There is nothing like the absolute repose of those unknown regions. Luxury has not found its way thither, nor the arts, nor the mania for scientific investigation, nor the hundred-armed monster called industry. Revolutions are hardly perceptible there, and the last war of which the soil retains a barely perceptible trace is that between Huguenots and Catholics ; and, even of that, the tradition is so uncertain and so faint that if you should question the natives, they would reply that those things took place at least two thousand years ago; for the principal virtue of that race of tillers of the soil is heedlessness in the matter of antiquities. You can travel all over their domains, pray before their saints, drink from their wells, without ever running the risk of having to listen to the usual feudal chronicles or the indispensable miraculous legend. The grave and silent disposition of the peasant is not one of the least potent attractions of that region. Nothing surprises him, nothing attracts him. Your chance presence in his pathway will not even make him turn his head, and, if you ask him to direct you to a town or a farm, his sole response will be a condescending smile, as if to prove to you that he is not deceived by your pleasantry. The peasant of Berri cannot understand how a man can walk without knowing where he is going. His dog will hardly deign to bark after you; his children will hide behind the hedge to evade your eyes or your questions, and the smallest of them, if he has not been able to follow his brothers in their flight, will throw himself into the ditch from fright, shrieking with all his strength. But the most impassive countenance will be that of a great white ox, the inevitable dean of every pasture, who, staring fixedly at you from among the bushes, will seem to hold in check the less solemn and less kindly disposed family of frightened bulls.

Aside from this initial coldness to the overtures of the stranger, the husbandman of that region is pleasant and hospitable, like his peaceful glades, like his aromatic meadows.

A particular tract of land between two small streams is especially remarkable for the healthy dark hues of its vegetation, which have caused it to be called the Black Valley. It is peopled only by scattered cottages and a few farms which yield a good revenue. The farm called Grangeneuve is of considerable size, but in the simplicity of its aspect there is nothing at variance with that of its surroundings.

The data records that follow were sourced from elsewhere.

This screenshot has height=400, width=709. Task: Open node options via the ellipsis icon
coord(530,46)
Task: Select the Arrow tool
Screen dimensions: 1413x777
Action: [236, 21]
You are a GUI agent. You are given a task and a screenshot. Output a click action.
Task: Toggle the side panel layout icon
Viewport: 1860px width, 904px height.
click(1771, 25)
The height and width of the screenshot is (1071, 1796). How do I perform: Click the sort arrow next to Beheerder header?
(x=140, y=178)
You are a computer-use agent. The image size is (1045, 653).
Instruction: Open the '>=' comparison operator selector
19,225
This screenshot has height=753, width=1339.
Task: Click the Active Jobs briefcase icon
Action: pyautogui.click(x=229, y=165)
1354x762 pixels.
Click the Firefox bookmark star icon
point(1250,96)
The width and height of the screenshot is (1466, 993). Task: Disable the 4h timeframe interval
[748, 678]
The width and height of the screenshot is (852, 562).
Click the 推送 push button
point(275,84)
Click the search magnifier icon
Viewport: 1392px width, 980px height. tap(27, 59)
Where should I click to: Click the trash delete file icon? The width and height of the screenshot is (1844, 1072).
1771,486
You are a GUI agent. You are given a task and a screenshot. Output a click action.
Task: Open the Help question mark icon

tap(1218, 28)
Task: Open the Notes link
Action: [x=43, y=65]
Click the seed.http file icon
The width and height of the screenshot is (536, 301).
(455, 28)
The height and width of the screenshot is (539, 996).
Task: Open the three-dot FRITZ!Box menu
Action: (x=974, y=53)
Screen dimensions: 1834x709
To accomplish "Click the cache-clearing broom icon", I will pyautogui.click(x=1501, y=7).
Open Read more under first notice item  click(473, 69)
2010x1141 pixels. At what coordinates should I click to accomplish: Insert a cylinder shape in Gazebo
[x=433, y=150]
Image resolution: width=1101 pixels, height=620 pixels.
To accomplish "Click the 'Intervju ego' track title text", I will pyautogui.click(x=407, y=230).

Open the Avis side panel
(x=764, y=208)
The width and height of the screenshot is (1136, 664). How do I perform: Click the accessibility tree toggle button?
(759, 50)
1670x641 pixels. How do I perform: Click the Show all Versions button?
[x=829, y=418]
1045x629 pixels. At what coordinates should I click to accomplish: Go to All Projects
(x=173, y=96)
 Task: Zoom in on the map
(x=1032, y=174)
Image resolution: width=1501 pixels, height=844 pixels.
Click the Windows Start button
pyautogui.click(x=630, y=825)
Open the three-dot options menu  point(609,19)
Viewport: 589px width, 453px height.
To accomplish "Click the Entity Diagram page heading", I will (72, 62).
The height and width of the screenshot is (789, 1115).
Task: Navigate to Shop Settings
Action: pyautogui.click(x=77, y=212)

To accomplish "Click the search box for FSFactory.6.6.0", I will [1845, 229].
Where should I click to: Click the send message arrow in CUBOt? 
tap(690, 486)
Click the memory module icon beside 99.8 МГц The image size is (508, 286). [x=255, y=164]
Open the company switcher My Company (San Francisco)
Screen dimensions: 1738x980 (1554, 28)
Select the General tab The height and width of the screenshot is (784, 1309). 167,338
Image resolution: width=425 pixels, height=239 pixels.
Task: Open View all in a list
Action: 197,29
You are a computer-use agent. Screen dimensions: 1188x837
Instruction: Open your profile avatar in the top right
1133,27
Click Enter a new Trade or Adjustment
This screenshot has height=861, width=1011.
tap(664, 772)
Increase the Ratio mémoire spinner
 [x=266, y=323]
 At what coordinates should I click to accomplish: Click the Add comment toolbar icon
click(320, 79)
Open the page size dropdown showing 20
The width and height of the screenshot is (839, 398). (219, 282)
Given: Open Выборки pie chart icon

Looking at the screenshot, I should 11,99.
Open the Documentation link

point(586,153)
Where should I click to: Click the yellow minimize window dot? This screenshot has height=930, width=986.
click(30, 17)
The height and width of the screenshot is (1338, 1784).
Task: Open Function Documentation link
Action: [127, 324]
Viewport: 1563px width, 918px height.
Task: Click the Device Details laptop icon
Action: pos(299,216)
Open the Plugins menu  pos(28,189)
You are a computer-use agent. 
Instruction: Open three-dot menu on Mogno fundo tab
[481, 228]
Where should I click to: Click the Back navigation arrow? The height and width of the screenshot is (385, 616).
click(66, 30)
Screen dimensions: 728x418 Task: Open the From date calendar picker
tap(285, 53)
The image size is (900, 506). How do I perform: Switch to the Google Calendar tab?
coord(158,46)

An avenue of maples leads to the house, and at the foot of the rustic buildings the Indre, in that place nothing more than a babbling brook, flows peacefully among the rushes and yellow irises of the meadow.

The first of May is a day of excitement and merrymaking for the people of the Black Valley. At its farther end, about two leagues from its centre, where Grangeneuve is situated, there is held one of those rustic fêtes which in every province bring together all the people of the neighborhood, from the sub-prefect of the department to the pretty grisette who has plaited that functionary’s shirt-frill on the preceding day ; from the noble châtelaine to the little shepherd—pâtour is the local word—who pastures his goat and his sheep at the expense of the seignioral hedges. They all come to eat and dance on the grass, with more or less appetite, more or less enjoyment ; they all exhibit themselves in calèches or on donkey-back, in caps or Italian straw hats, in clogs of poplar-wood or slippers of Turkish satin, in silk dresses or drugget skirts.